‘Knowing’ what to do……

Can anyone explain why, when someone dies, most of what he (or she – Ed) has saved up over a lifetime should be turned over to politicians, rather than to his (or her – Ed) heirs?
Thomas Sowell

Many stories have emerged in the media detailing how people who have  behaved financially, ie been prudent, have ‘lost’ their ‘assets’ (be that savings or ‘property value’, when they have needed ‘care’ in their final years (ie care homes).

I hold  Power of Attorney for a lady, currently 103 years of age, whose savings were just over the border line whereby she could receive ‘free care’. This lady,  who lost her ‘one and only love’ during World War II and never married,  worked all her life for one employer and by means of ‘due diligence’ accumulated what, to some, would be considered a small fortune.

When I assumed control of her affairs I ensured that she was entitled to every state benefit for which she was eligible, on the principle she had contributed into the ‘system’ all her working life, one which immigrants now enjoy for which they have paid no contributions. I am no accountant, nor tax expert, but through careful research I have manged to ‘lose’ the ‘excess money’ so that she is now able to receive those state benefits to which she is entitled.

Also, recently, I was able to advise someone whose home was held 50/50 as ‘tenants in common’ with her child to transfer 100% ownership of their home to her child. This means that the state cannot claim on her home to pay for any later-life care she may need. I also  arranged for her savings (which amounted to nearly six figures) to be placed ‘in trust’ for the benefit of her child – which means the state can’t grab that either. As in the centurion above, this person had worked all her life teaching and had paid into the ‘system’ and, in my opinion, is entitled to every state benefit available.

In both instances, where the preceding paragraph is concerned, the ‘seven-year-rule’ applies. Allowing for this some councils are more ‘understanding’ than others, of which mine is one and my solicitor is of the firm opinion that should this lady die within the now 6 years remaining that there will not be a problem.

Why do we allow the state to ‘grab’ our hard- earned money and savings we have accrued without our approval?

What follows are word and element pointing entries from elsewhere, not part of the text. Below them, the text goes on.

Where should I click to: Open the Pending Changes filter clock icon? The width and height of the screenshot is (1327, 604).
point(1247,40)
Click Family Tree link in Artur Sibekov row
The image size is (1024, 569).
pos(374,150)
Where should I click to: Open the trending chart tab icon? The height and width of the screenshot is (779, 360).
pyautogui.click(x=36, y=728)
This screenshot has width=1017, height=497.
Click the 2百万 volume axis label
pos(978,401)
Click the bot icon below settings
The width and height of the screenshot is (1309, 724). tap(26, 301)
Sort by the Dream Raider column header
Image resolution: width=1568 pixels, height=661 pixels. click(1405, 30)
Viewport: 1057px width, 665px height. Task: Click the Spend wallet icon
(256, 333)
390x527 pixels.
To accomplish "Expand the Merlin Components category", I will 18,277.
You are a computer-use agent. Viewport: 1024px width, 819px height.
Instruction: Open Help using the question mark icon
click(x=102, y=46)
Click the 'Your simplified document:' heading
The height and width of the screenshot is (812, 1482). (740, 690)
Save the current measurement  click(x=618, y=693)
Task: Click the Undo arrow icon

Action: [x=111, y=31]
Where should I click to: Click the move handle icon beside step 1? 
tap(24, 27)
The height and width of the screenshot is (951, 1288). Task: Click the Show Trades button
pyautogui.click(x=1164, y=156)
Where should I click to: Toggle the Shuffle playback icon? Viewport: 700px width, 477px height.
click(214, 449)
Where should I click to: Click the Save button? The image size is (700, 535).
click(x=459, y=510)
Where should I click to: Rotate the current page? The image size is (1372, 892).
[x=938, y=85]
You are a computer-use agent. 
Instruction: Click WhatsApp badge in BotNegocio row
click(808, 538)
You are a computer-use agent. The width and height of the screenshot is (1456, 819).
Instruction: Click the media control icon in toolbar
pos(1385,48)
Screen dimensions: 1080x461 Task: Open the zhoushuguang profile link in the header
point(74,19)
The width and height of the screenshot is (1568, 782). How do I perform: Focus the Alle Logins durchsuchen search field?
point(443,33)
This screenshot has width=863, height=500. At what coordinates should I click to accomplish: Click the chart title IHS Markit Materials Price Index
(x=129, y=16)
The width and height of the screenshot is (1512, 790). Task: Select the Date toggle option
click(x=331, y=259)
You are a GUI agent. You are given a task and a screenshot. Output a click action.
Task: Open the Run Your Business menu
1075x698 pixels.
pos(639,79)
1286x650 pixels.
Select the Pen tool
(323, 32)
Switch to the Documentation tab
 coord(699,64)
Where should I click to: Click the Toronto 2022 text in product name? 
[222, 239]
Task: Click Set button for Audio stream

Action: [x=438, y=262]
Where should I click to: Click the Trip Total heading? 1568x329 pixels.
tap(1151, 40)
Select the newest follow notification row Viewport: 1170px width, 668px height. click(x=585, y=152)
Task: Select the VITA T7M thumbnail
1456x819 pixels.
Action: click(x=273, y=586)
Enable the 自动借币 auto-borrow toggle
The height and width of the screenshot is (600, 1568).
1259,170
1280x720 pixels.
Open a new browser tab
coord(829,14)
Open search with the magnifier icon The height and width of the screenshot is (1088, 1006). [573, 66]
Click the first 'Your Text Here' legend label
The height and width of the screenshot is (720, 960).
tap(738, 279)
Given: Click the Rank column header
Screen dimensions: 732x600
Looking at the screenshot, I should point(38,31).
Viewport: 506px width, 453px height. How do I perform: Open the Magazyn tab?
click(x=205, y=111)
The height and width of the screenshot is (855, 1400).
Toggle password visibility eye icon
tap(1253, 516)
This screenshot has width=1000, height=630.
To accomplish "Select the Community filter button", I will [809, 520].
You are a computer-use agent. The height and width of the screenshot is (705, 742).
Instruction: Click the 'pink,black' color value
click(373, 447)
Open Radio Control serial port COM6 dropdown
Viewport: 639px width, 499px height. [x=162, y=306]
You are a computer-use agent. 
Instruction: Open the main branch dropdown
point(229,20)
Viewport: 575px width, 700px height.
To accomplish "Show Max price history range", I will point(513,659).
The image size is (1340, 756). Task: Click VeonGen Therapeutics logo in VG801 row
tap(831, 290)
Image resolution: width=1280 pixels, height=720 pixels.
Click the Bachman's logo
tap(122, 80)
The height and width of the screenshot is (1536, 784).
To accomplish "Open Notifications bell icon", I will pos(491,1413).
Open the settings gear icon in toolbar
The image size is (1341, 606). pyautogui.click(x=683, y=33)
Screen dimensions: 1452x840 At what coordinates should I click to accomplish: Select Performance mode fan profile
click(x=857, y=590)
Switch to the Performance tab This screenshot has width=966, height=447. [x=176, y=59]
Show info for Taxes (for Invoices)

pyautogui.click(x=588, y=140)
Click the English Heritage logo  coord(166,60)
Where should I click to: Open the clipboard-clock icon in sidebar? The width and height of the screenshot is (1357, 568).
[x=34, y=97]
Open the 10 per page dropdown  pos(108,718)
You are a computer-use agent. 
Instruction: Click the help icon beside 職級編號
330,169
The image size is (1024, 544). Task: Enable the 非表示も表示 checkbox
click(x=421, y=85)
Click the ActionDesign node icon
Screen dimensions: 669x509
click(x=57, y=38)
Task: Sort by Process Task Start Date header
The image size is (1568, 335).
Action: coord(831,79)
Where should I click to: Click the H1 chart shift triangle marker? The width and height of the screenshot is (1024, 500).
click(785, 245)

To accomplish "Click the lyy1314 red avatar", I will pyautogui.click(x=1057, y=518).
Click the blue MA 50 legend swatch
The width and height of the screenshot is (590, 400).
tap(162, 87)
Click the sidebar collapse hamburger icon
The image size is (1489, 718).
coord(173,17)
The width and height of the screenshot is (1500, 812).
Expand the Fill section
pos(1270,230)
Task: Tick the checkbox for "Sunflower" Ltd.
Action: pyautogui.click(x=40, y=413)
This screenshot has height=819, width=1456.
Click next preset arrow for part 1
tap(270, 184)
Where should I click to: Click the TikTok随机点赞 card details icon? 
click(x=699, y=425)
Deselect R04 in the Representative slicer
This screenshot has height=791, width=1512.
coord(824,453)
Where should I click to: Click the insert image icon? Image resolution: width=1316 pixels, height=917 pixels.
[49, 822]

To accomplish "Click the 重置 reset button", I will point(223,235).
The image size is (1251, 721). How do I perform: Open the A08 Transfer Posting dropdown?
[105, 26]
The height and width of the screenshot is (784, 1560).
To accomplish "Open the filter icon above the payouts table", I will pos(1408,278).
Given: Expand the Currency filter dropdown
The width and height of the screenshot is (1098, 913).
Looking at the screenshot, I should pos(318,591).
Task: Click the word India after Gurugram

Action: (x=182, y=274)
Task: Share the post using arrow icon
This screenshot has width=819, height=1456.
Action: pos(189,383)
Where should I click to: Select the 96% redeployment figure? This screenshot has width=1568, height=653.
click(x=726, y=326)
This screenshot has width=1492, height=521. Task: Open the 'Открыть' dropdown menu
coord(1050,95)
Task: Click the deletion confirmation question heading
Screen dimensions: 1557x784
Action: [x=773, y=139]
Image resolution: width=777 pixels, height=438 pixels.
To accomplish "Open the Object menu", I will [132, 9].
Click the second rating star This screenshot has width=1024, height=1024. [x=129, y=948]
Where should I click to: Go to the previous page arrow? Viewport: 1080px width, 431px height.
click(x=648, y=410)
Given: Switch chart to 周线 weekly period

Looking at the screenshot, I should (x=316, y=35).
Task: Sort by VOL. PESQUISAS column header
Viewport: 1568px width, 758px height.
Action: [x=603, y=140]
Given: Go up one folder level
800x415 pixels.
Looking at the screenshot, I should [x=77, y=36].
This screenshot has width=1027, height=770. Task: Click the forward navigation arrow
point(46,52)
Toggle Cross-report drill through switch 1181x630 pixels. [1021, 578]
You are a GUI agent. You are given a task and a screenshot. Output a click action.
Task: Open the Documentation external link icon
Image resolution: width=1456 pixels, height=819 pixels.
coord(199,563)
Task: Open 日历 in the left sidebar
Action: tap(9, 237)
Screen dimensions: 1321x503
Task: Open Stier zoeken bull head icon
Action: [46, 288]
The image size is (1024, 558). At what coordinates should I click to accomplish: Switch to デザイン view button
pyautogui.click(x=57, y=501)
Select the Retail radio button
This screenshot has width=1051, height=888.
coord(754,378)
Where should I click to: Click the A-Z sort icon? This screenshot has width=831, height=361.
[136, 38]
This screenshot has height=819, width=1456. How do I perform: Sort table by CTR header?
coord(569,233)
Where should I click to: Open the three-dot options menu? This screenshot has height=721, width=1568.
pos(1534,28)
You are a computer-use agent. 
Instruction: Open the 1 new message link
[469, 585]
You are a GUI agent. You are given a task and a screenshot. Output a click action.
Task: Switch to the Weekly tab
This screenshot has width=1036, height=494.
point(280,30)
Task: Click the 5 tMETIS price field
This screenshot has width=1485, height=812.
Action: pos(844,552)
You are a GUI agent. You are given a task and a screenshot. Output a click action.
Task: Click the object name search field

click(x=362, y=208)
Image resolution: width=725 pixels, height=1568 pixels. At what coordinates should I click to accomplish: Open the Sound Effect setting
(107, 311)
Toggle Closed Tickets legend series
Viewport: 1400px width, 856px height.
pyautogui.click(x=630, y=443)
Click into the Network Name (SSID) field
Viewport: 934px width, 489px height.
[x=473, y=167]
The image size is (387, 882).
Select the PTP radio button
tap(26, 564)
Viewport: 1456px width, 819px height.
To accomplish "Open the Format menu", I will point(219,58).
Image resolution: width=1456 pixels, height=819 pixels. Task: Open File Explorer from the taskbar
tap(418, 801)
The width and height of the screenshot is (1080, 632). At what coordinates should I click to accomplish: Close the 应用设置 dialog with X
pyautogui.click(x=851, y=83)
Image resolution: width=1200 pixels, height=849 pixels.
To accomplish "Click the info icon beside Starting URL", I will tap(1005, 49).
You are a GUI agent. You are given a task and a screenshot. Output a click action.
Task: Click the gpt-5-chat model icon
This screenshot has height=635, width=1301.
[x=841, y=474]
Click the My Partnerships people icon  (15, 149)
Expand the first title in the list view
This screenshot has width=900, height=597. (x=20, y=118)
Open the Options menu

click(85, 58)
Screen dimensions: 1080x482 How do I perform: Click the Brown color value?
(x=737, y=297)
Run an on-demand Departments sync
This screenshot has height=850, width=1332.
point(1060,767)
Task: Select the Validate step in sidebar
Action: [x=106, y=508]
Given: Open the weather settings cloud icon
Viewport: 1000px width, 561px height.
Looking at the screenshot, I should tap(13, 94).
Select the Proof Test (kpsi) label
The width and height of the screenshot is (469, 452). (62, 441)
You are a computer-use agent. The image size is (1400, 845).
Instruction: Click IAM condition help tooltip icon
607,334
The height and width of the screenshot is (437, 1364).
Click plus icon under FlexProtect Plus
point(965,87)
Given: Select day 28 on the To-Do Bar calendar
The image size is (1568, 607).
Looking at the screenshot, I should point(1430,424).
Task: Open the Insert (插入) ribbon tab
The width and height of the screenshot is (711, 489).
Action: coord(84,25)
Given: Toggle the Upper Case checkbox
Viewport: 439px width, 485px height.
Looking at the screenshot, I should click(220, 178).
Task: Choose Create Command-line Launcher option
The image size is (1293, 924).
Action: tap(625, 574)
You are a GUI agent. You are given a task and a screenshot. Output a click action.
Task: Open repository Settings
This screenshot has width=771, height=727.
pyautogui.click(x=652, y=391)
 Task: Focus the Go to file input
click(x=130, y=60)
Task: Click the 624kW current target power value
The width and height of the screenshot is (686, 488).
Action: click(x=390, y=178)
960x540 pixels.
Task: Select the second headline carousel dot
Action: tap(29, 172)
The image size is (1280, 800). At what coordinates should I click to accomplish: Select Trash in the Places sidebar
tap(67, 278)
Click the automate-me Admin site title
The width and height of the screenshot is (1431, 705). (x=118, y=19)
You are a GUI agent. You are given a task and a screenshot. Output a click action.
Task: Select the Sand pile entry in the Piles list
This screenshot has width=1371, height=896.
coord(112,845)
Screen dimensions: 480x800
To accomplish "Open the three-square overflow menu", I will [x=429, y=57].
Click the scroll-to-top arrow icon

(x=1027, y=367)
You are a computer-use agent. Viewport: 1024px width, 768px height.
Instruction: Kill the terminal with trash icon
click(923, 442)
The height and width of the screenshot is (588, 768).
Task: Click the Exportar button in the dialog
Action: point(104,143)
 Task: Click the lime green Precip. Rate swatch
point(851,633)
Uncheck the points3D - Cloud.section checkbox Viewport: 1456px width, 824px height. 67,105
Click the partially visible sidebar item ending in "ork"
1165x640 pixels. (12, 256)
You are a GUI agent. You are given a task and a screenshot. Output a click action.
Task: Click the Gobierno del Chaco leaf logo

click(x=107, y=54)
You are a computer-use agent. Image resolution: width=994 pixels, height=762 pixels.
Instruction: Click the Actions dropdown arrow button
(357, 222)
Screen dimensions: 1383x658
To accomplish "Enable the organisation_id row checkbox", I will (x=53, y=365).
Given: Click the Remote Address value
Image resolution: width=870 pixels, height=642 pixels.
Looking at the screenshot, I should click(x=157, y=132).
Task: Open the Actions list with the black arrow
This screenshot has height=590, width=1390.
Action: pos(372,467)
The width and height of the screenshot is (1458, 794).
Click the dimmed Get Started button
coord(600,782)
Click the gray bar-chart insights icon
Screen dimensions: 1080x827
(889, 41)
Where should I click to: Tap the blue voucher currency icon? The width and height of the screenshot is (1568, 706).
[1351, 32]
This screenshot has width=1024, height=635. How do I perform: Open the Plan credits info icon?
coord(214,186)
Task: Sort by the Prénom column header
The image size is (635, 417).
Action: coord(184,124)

In this regard I must refer to ‘Referism’ – an idea first proposed by Richard  AE North and which has been incorporated into The Harrogate Agenda (point 5).

Is it not time we took control of our personal money and decided how it is to be spent rather than, as at present, it being forcibly taken from us under pain of imprisonment if we disagree?

 

 

 

 

4 thoughts on “‘Knowing’ what to do……

  1. David, I too feel the same as you. I intend setting up a trust for my savings, though at 66 my financial adviser says it’s a little too early. The biggest problem is my house because as you no doubt know you can’t include it in a trust. I don’t have a wife or children so transfers are a little more complicated; I have considered downsizing but in reality, why should I move from a house I’ve lived in for 25 years or so to ensure the taxman and/or the local authority don’t get their grubby little hands on it?
    I think inheritance tax is an awful tax and care provision funding is unfair to those of us who have probably paid for it several times over during our working life in higher income tax and National Insurance tax.

    But I suppose you have to play the game according to the rules as they exist at the time.

    1. You can sign ownershi to your best friend or friends, a neighbour, anyone – with the proviso that you have ‘tenure’ for as long as you want. You can also have another condition: when the house become too large for you to keep, you can sell it and buy something smaller. the equity (less the cost of a smaller house) from the sale goes to the beneficiary and the value of the smaller house you buy, when you die, then passes to said beneficiary.

      Simples?? Go see a solicitor?

  2. I think gifting property (directly or via a trust) may work so long as the donor can’t be shown to have reason to believe that he/she will in fact need care in the foreseeable future, and it may help to give explicitly the reason that the gift is “for love and affection” or suchlike. [In some cases there is also the danger that the donee may turf the oldie out.]

    https://www.ageuk.org.uk/information-advice/care/paying-for-care/paying-for-a-care-home/deprivation-of-assets/

  3. As the last will left everything to the child that covers the love and affection aspect. This agreement specifies that the parent may remain in the home until such time as she can no longer cope. As to care in the future, we all need care at the end of our lives, which negates that point.